Tax Increase Not Bearable in W.Va.
“I don’t think there is any way in the world you can raise taxes on our people,” Jim Justice, then a candidate for governor of West Virginia, told a newspaper just days before the Nov. 8 election.
Justice won, of course. In just a few weeks he will become our governor. He and state legislators will have to tackle the daunting task of balancing the state budget.
Last week, Justice’s chief of staff, Nick Casey, said this to another newspaper: “I think revenue sources, including taxes, have to be on the table to at least be talked about.” Casey emphasized he was speaking for himself, not necessarily Justice.
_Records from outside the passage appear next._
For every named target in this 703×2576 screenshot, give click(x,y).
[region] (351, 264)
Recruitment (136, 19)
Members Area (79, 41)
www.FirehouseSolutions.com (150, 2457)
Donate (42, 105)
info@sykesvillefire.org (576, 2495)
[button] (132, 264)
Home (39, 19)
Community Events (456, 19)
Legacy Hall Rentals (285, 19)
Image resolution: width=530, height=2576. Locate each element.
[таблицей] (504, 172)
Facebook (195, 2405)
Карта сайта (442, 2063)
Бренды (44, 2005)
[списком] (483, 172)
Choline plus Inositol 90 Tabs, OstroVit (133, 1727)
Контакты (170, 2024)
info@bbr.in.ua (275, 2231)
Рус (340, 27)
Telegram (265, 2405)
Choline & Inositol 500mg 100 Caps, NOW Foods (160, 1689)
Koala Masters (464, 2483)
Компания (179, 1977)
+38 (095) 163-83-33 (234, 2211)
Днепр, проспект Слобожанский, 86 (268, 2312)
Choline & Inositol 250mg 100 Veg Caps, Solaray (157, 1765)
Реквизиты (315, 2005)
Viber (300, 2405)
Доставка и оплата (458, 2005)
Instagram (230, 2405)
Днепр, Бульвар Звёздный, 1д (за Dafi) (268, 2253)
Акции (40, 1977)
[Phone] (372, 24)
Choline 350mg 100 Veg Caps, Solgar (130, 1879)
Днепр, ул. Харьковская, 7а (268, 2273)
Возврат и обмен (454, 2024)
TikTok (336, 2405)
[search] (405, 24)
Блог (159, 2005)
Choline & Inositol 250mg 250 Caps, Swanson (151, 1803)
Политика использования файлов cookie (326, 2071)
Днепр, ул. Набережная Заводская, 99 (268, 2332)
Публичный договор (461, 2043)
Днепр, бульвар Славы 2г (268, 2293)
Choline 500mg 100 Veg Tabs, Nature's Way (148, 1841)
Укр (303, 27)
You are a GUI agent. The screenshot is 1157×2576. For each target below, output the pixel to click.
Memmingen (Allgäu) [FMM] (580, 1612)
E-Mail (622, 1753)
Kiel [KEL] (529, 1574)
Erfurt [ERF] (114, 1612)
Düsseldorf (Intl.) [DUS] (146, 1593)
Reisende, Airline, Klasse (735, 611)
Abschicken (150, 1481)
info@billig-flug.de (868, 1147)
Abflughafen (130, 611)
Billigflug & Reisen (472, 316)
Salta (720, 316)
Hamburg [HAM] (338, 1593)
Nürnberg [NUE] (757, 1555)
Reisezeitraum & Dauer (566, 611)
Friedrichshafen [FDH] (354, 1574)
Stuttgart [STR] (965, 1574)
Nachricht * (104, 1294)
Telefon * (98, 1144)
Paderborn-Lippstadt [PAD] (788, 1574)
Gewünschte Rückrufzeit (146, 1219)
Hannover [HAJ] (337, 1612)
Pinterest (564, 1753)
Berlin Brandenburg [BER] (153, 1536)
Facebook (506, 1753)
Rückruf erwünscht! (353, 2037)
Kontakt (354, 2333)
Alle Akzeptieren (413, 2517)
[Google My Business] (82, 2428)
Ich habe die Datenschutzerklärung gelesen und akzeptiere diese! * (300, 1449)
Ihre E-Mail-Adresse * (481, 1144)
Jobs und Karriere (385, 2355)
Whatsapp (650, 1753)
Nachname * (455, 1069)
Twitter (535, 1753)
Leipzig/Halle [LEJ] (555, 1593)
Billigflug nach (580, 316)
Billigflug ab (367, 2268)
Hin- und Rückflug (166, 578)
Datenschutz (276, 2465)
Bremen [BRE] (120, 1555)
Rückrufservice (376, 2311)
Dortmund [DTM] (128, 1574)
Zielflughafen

But talk of increasing taxes, from both Democrats and Republicans, is being heard in Charleston, almost as if it is being viewed as the default position for balancing the budget.
It is certain West Virginia government is deep in a fiscal hole. Last week, Revenue Secretary Bob Kiss told lawmakers it is expected there will be a $400 million gap between revenue and projected expenditures for next fiscal year. Kiss called that a “structural hole” that will persist beyond next year.
What that means is that the shortfall cannot be closed by across-the-board spending cuts, Kiss added.
Perhaps not. But that does not mean Justice and legislators should take the easy way out by enacting a huge tax increase as the sole, or even the primary, means of addressing the problem.
As Justice himself said this fall, “I believe there are significant dollars within our state government that can be swept and really help us.”
Increasing taxes by $400 million a year would dump a massive new burden on the backs of Mountain State residents and businesses, many of them already struggling to keep their heads above water. That amount works out to an average of about $220 a year for every man, woman and child in the state, of $880 for a family of four.
West Virginians simply cannot afford that.